I reached my apartment door. I closed the door and sat against it. All the possible explanations for what happened. None of that makes sense.

Dhruv likes me? No, he can't. He physically can't like me. If he had liked me, then why take this long? Or why now?

Was it a mistake? Could be.

My head is a mess.

Just as I was drowning in a sea of doubt and confusion, the doorbell rang through the silence.

Who could possibly be at my door?

Peering through the peephole, I saw Dhruv standing on the other side. What on earth was he doing here?

His voice filtered through the door, soft yet urgent. "Tara, please, just hear me out."

Hear him out?

Against my better judgement, I cracked the door open just a fraction, and my eyes narrowed with suspicion.

"Tara, I need to talk to you," he began, his voice tinged with a hint of desperation. "Can I come in?"

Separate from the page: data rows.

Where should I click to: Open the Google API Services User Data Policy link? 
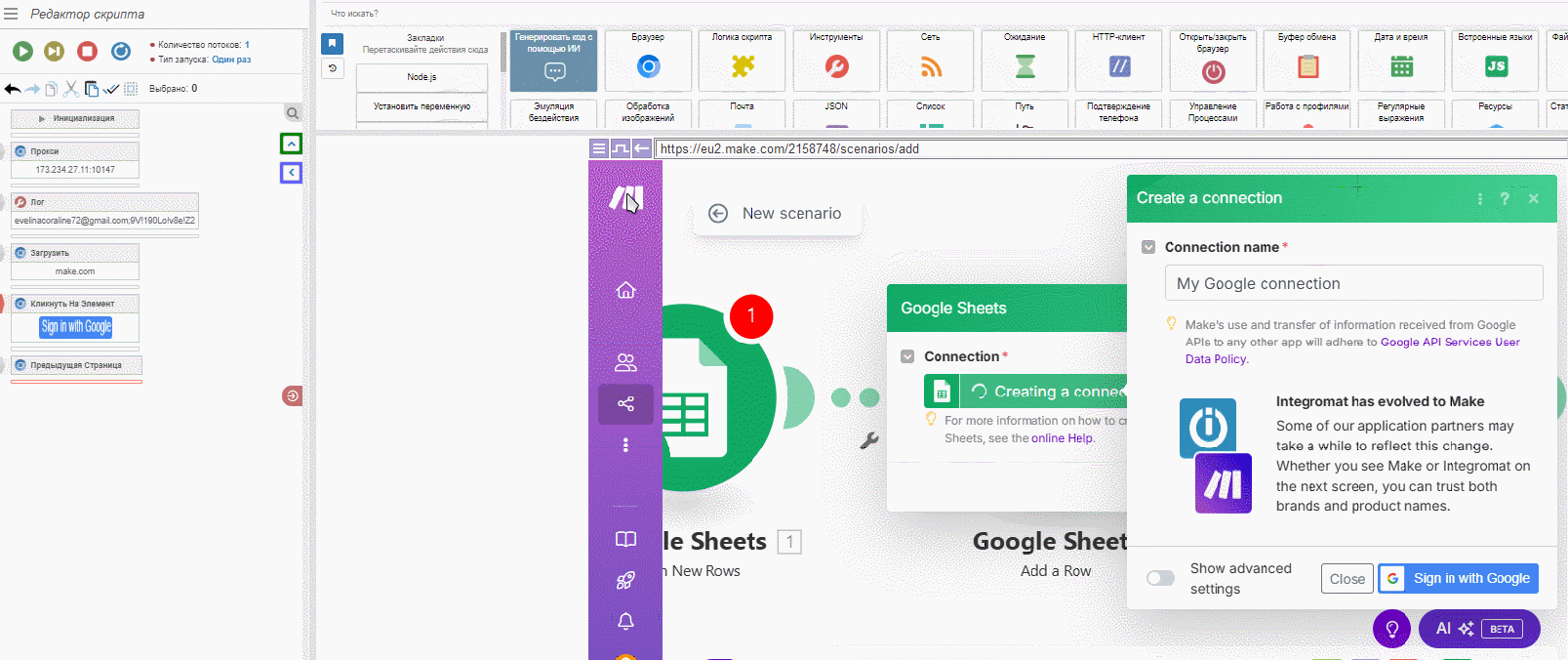1450,342
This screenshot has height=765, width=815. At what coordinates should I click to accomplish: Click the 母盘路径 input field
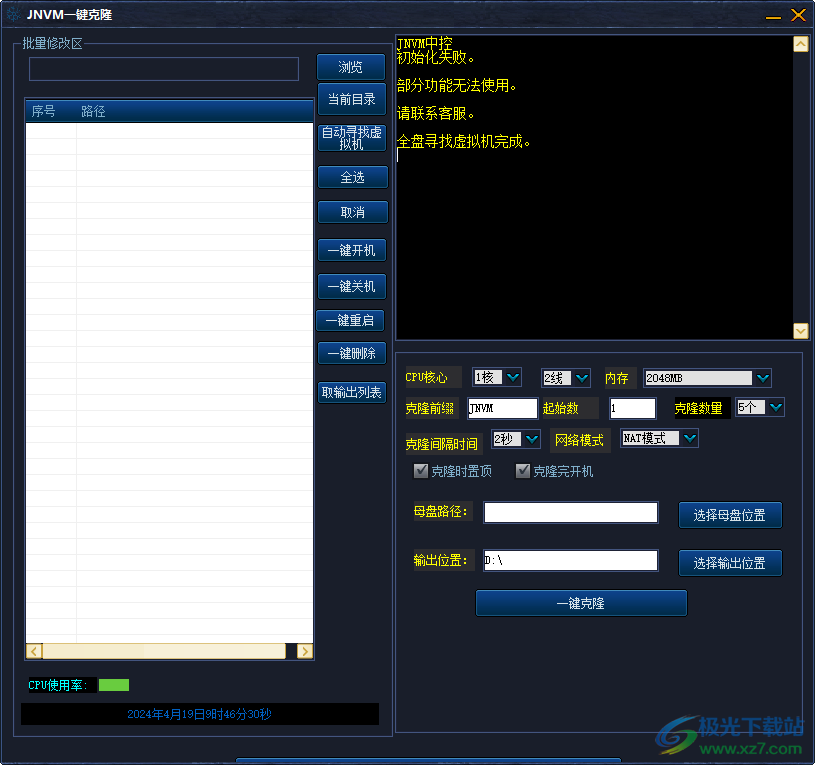(x=570, y=513)
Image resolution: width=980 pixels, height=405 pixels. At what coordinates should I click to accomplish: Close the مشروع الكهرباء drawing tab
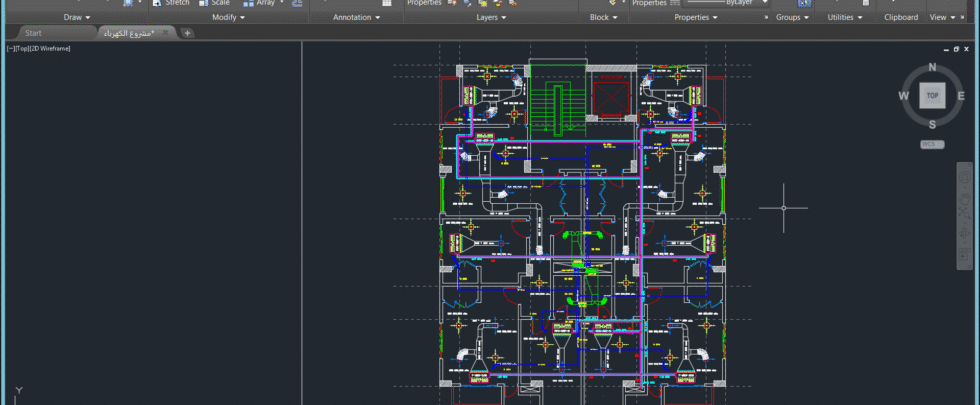166,33
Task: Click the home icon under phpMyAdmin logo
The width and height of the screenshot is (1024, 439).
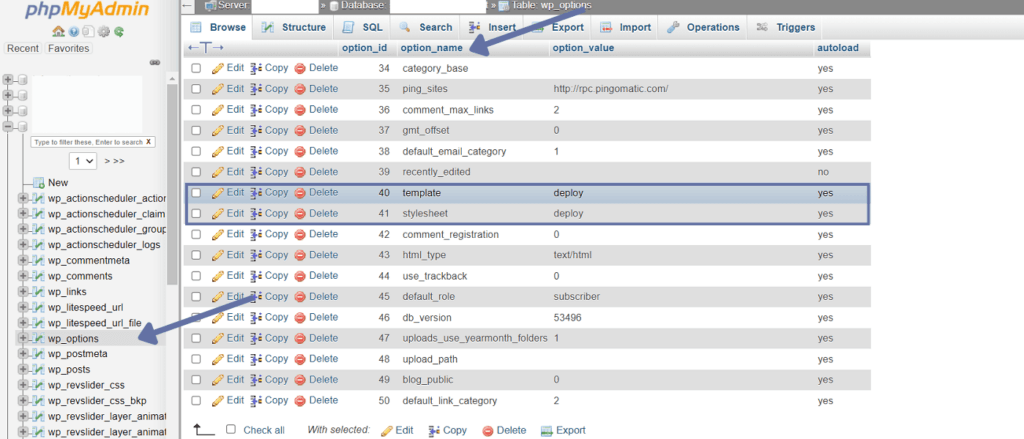Action: (x=58, y=31)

I hesitated, my hand lingering on the doorknob. Was this really happening? Was Dhruv Singhania, of all people, standing at my door, confessing his feelings?

Ok, he might not be, so let's not go there.

I gave in and opened the door a little wider.

I just stood beside my door when he walked in, and he didn't turn to look at me yet. I could see that he was nervous. He dragged his hands across his face.

"Tara, I-I," he let out a frustrated sigh.

I watched him closely, my own nerves on edge.

"Look, I know what I did was wrong. I shouldn't have done that. I am sorry." He said, turning around.

I could only nod. I was nodding continuously. I should have known. Dhruv would never like someone like me. It hurt. I definitely thought I had a chance. I couldn't be more stupid.

"Get out," I whispered.

He stopped, not expecting me to quite say that.

"Wha-"

I know I look pathetic right now, but I don't think I can control my emotions.

"Look, Tara. Listen to me once; I'm sorry!" He looks helpless at my request.

"Please leave me alone. I forgive you, but please understand." I begged. I can't control it anymore.

He ran his fingers through his hair, frustrated, and left.

I was so quick to shut the door and lean against the door. My heart was beating a thousand times a second. I could hear it in my ears.

Should I cry? I'm too embarrassed to even cry. I don't understand the emotions that I am going through right now.
The realisation hit hard, and I am truly embarrassed about how I acted. He must be thinking how crazy I am. The way I kicked him out of my house. It was his first time here at my home as well.

He sure would have realised I'm not worth it.

Have I screwed myself over? I suppose so.

I open the door to see if I have a second chance. A little part of me sure was hoping he'd stay.

No, he didn't stay.

Why would he anyway?

I want to run after him, but I should know better than that. Dhruv is a perfectionist by nature. Anyone would understand that just by looking at his work. He is perfect and keeps only people who are perfect around him.

I'm too broken and too helpless for him.